Nassau, Bahamas — Attorney General Allyson Maynard-Gibson on Monday assured that she and her team are serious in their handling of the claim that a foreign company bribed a Bahamian official in relation to a lucrative Bahamas Electricity Corporation (BEC) contract over a decade ago.
But Maynard-Gibson declined to say whether US authorities have turned over any information on the matter as yet.
“Serious allegations have been made and I want to make it very clear that the Office of the Attorney General is taking the matter seriously.
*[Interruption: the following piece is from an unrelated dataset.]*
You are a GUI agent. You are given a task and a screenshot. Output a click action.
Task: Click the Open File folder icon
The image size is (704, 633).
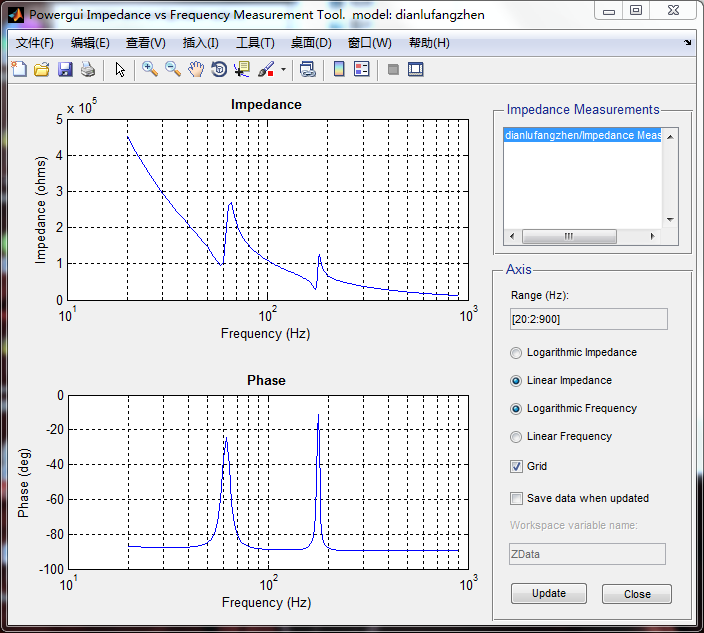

It is receiving full and responsible attention from the Office of the Attorney General,” she said, adding that her office is committed to following the right process so as not to prejudice the matter.
The attorney general told The Nassau Guardian, “My top team leaders have advised me and continue to advise me and a request has been made to the US pursuant to our Mutual Legal Assistance Treaty (MLAT).
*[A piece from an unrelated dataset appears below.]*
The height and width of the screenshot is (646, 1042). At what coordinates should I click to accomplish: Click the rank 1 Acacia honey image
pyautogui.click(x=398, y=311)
“It’s not usual that we discuss the content of that request or the outcome of those requests, and so I would not wish to do so.
“I will say that I’m satisfied that my team will responsibly evaluate all information received and advise the attorney general, after which appropriate action will be taken.”
On December 22, the US Justice Department reported that French power company Alstom SA had agreed to pay $772 million to resolve allegations that it bribed high-ranking foreign government officials for lucrative projects.
Federal prosecutors said Alstom falsified its records and paid tens of millions of dollars in bribes for help in obtaining more than $4 billion in projects in countries including Indonesia, Saudi Arabia, Egypt and The Bahamas.
Since then, many Bahamians have been waiting to learn more information on the matter, including the name of the alleged bribe taker.
In a communication in the House of Assembly on May 14, 2003, then Minister of Public Works Bradley Roberts said that in 2000, the board of directors of BEC selected the South Korean company Hanjung for a BEC contract.
The Ingraham Cabinet, however, rejected that recommendation and went with Alstom instead.
It is still unclear why.
Former Prime Minister Hubert Ingraham has said the matter of the alleged bribery should be turned over to the police.
When she spoke to The Nassau Guardian on Monday, the attorney general did not say what the likely outcome of the matter will be, nor give a timeframe for information to be turned over.
“The process is ongoing,” she reiterated.
“In relation to MLAT process, the information is requested and it is usual for the information to be given.”
Maynard-Gibson said her office will get the information then analyze it, but she did not want to presuppose anything.
“I will receive the advice of my team and the appropriate action will be taken when all options have been considered,” she said.
“I want to reiterate that serious allegations have been made that impact the reputation of The Bahamas and all of us as right-thinking persons are concerned about these allegations.”
A high-ranking government source said the Christie administration wants to be careful not to botch the matter, which continues to receive widespread attention.
It is also being watched internationally.
Executives and government personnel in the US, the UK and Poland have already been charged in connection with the plea bargain signed by Alstom.
However, there is widespread skepticism locally about whether anyone will be charged in The Bahamas in relation to the alleged bribery.
Allegedly, Alstom paid the bribe taker more than $300,000.